### THE TASK
Copy out every line in the entries below that includes "target".
=======
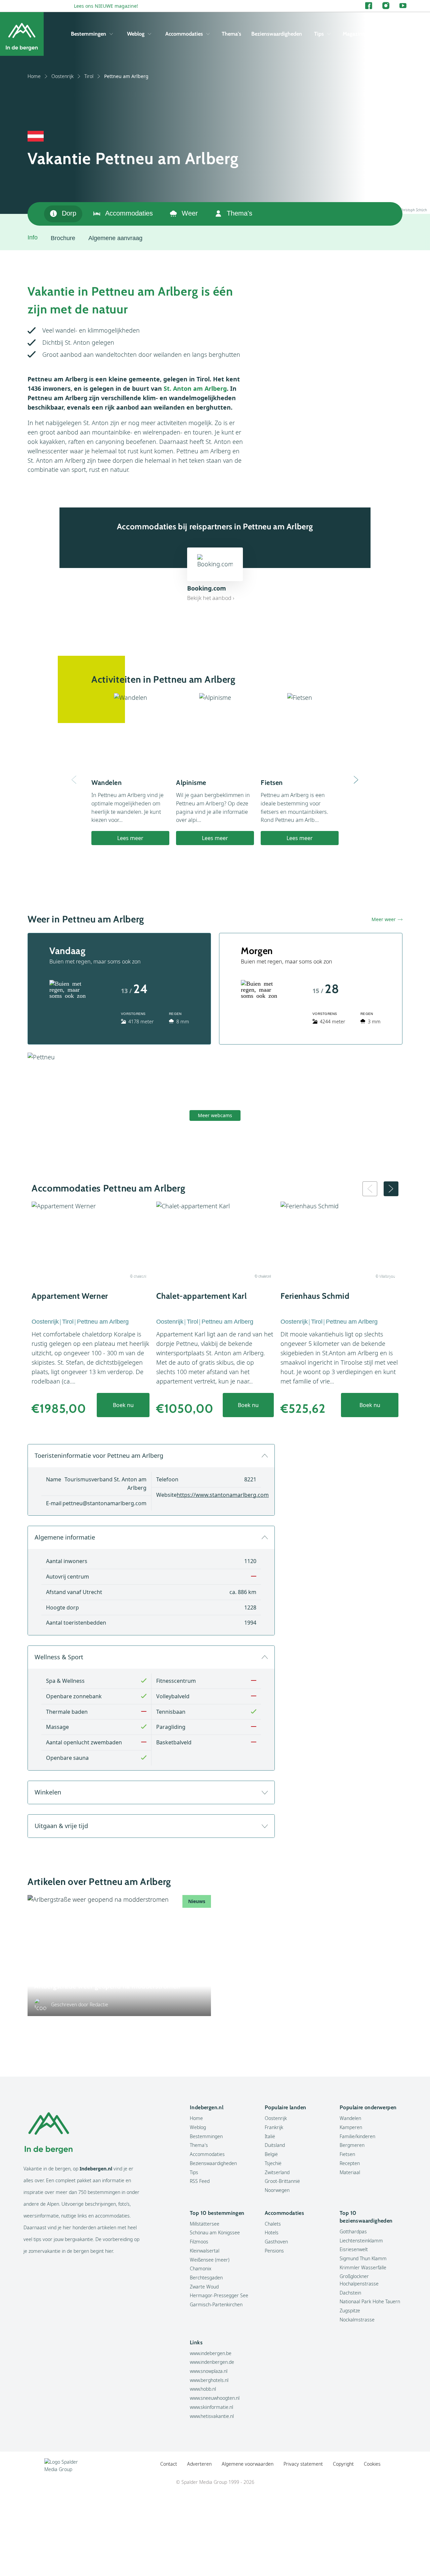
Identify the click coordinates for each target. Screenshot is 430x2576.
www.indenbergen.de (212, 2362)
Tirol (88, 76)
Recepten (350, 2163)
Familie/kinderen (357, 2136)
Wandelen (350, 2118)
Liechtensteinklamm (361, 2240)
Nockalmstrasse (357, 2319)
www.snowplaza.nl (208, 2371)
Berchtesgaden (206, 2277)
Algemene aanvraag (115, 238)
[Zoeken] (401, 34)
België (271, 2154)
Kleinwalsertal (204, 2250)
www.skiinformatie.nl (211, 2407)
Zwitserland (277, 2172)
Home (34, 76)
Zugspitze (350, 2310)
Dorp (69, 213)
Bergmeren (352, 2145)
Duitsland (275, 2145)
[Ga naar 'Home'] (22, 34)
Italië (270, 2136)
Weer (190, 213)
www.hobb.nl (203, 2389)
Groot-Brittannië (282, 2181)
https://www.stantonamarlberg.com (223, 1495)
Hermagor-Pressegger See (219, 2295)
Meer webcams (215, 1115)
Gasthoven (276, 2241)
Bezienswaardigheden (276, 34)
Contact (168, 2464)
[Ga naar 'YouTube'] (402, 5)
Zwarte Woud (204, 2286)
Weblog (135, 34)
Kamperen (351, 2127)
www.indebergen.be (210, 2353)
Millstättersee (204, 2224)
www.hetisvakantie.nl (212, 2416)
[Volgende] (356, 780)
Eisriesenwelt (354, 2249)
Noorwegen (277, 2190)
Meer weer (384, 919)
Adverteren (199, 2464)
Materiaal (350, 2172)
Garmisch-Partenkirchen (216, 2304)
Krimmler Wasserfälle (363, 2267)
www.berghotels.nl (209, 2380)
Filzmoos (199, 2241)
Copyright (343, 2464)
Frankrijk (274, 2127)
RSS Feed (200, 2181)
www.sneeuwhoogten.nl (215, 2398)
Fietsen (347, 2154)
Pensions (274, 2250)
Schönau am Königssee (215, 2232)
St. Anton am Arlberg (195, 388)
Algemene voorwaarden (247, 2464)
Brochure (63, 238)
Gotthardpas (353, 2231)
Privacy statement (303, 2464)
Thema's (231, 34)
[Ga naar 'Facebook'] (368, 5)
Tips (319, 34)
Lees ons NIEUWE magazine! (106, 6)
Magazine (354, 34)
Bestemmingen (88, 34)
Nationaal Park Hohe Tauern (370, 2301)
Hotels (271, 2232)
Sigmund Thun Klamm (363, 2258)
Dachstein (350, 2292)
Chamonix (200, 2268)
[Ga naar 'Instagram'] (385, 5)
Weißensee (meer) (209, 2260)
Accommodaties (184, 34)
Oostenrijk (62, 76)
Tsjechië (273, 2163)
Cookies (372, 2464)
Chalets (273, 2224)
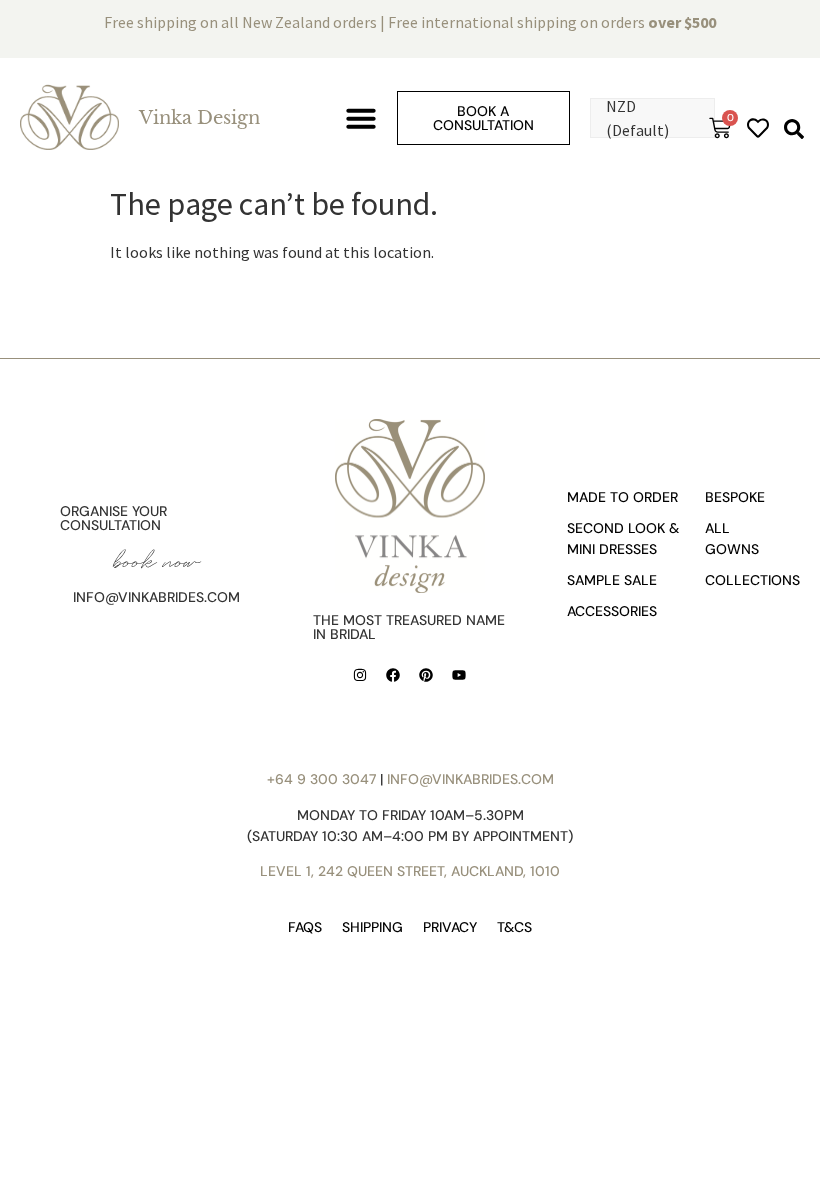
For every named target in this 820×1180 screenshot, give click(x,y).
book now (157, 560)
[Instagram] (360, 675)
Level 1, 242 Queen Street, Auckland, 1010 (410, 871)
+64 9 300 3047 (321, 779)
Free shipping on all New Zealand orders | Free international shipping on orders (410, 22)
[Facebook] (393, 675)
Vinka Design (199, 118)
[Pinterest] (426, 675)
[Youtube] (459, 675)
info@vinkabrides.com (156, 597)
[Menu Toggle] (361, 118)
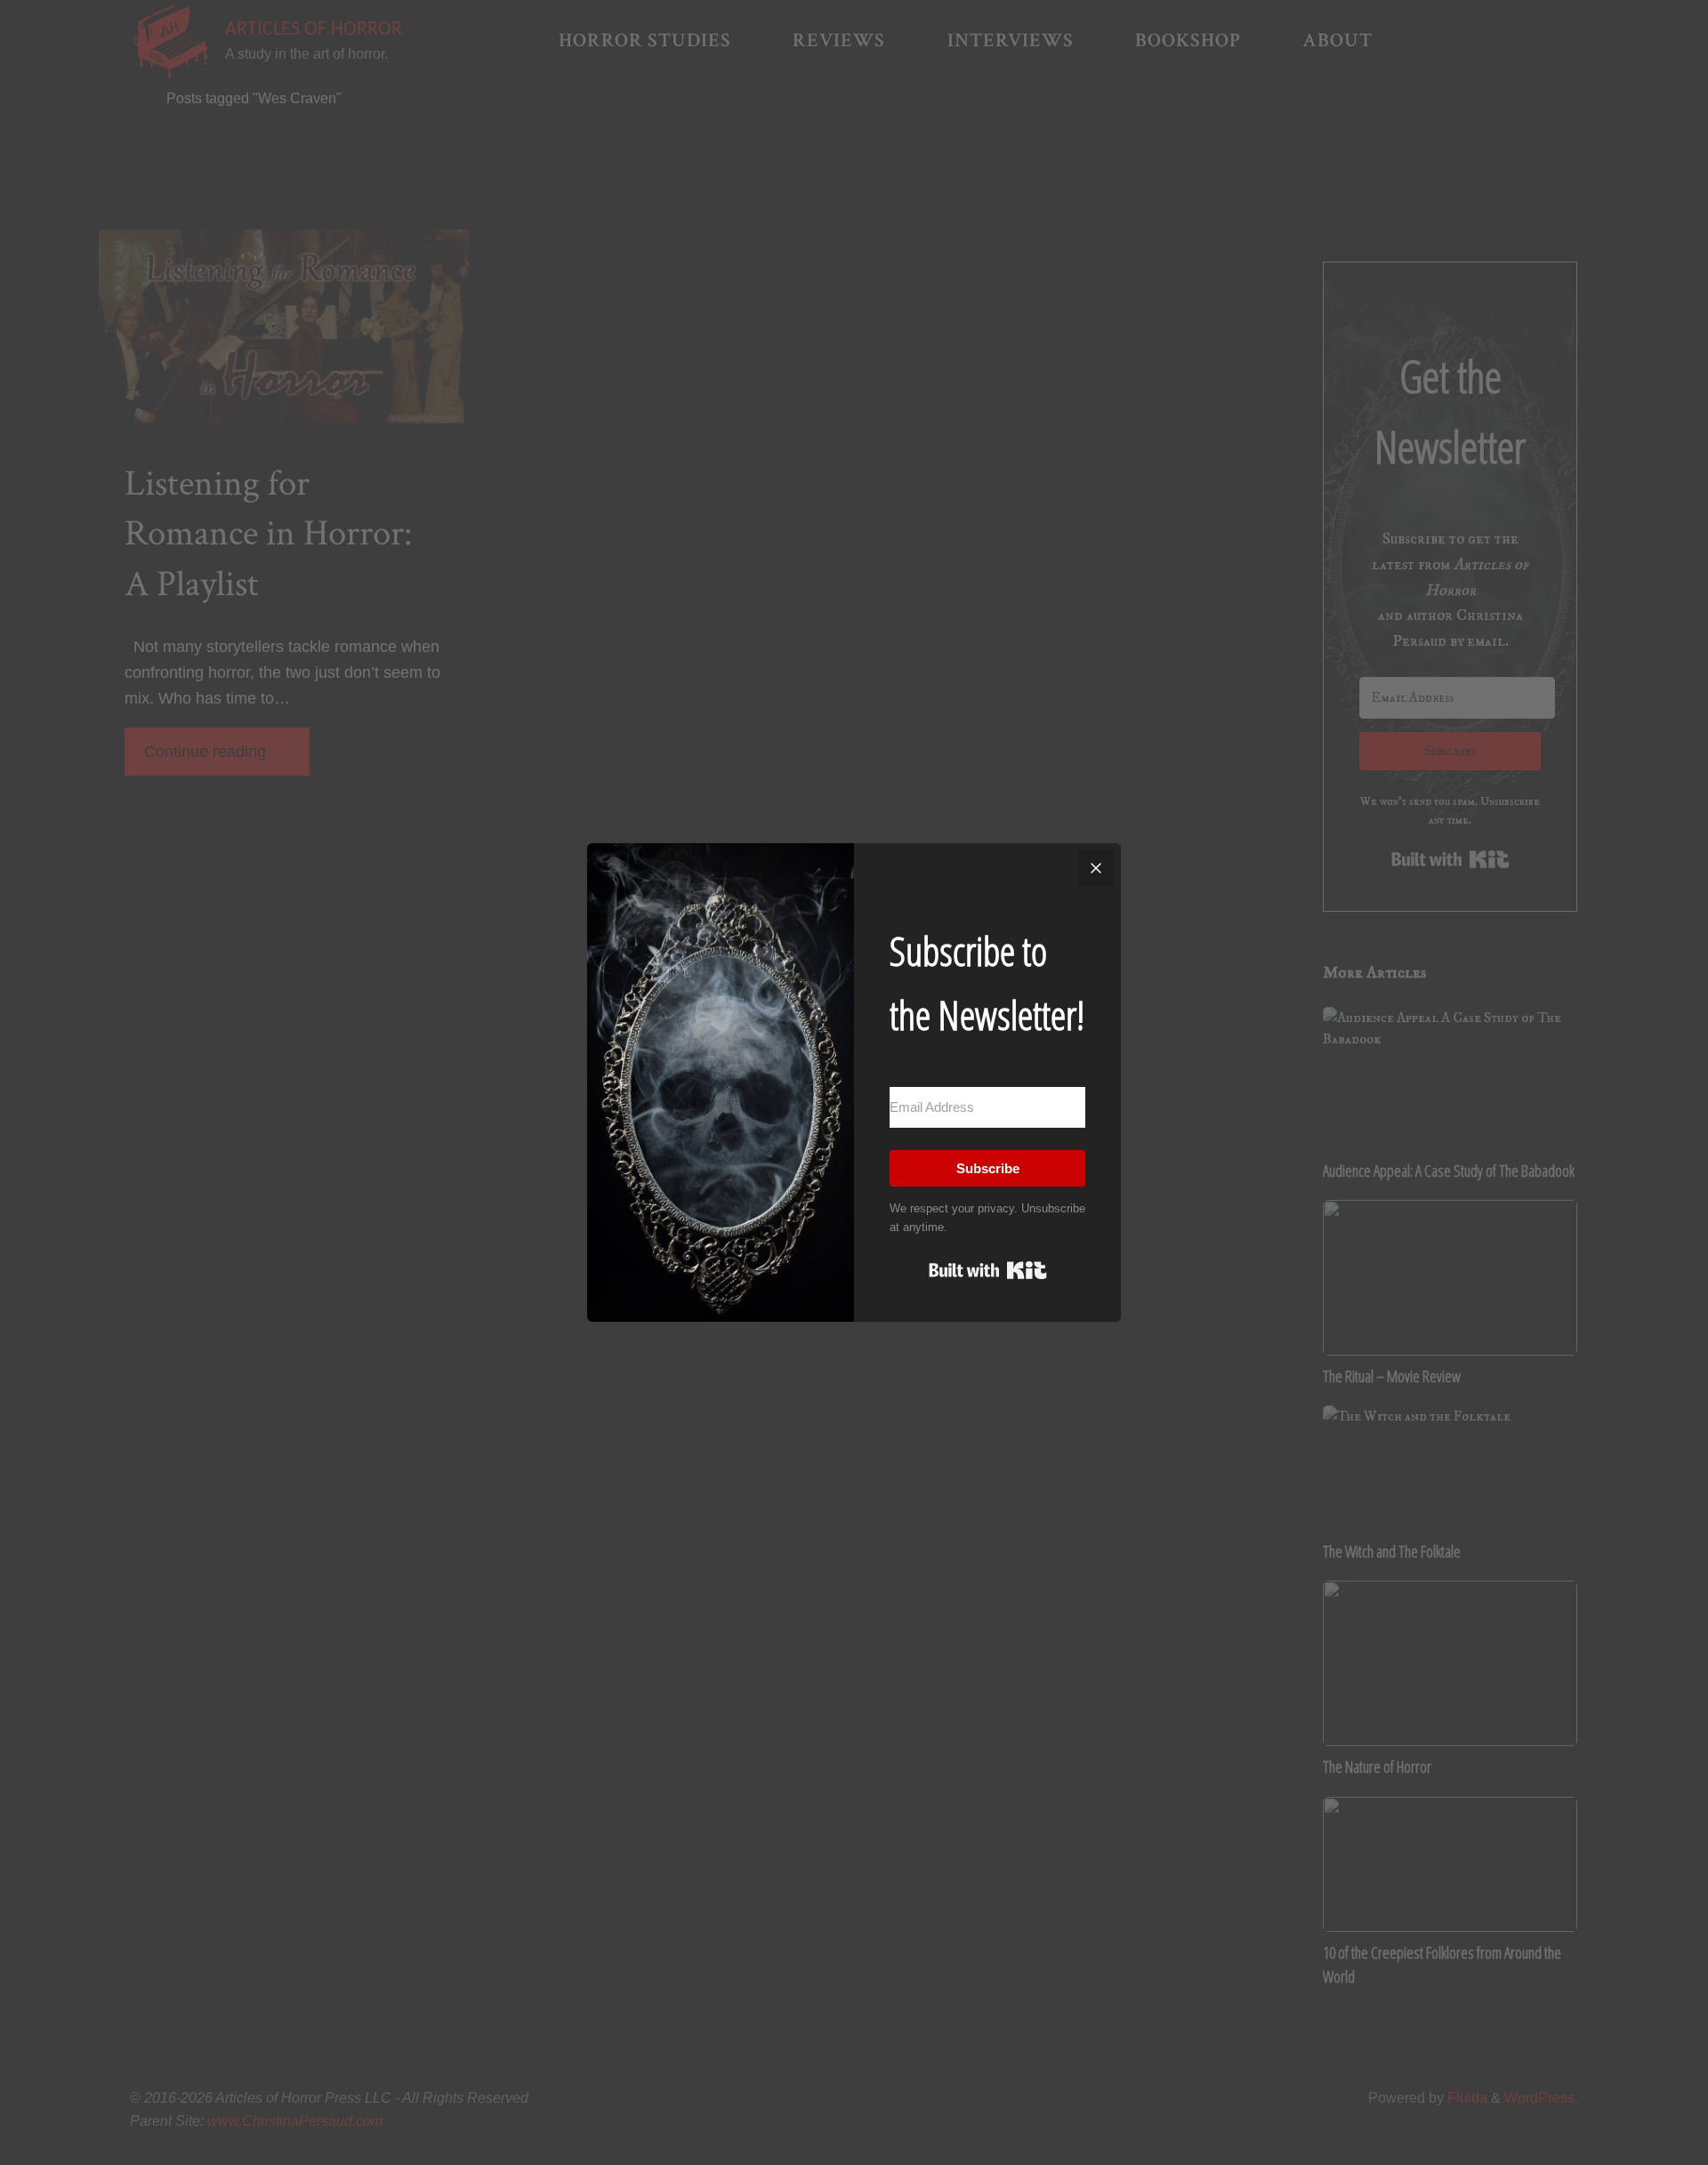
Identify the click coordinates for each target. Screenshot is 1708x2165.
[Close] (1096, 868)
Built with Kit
=======
### TASK ANSWER
Identify the click coordinates for each target. Screenshot is 430x2576.
For every named target in this 820×1180 screenshot, give click(x,y).
Identify the click coordinates for each target. Screenshot is 1708x2165.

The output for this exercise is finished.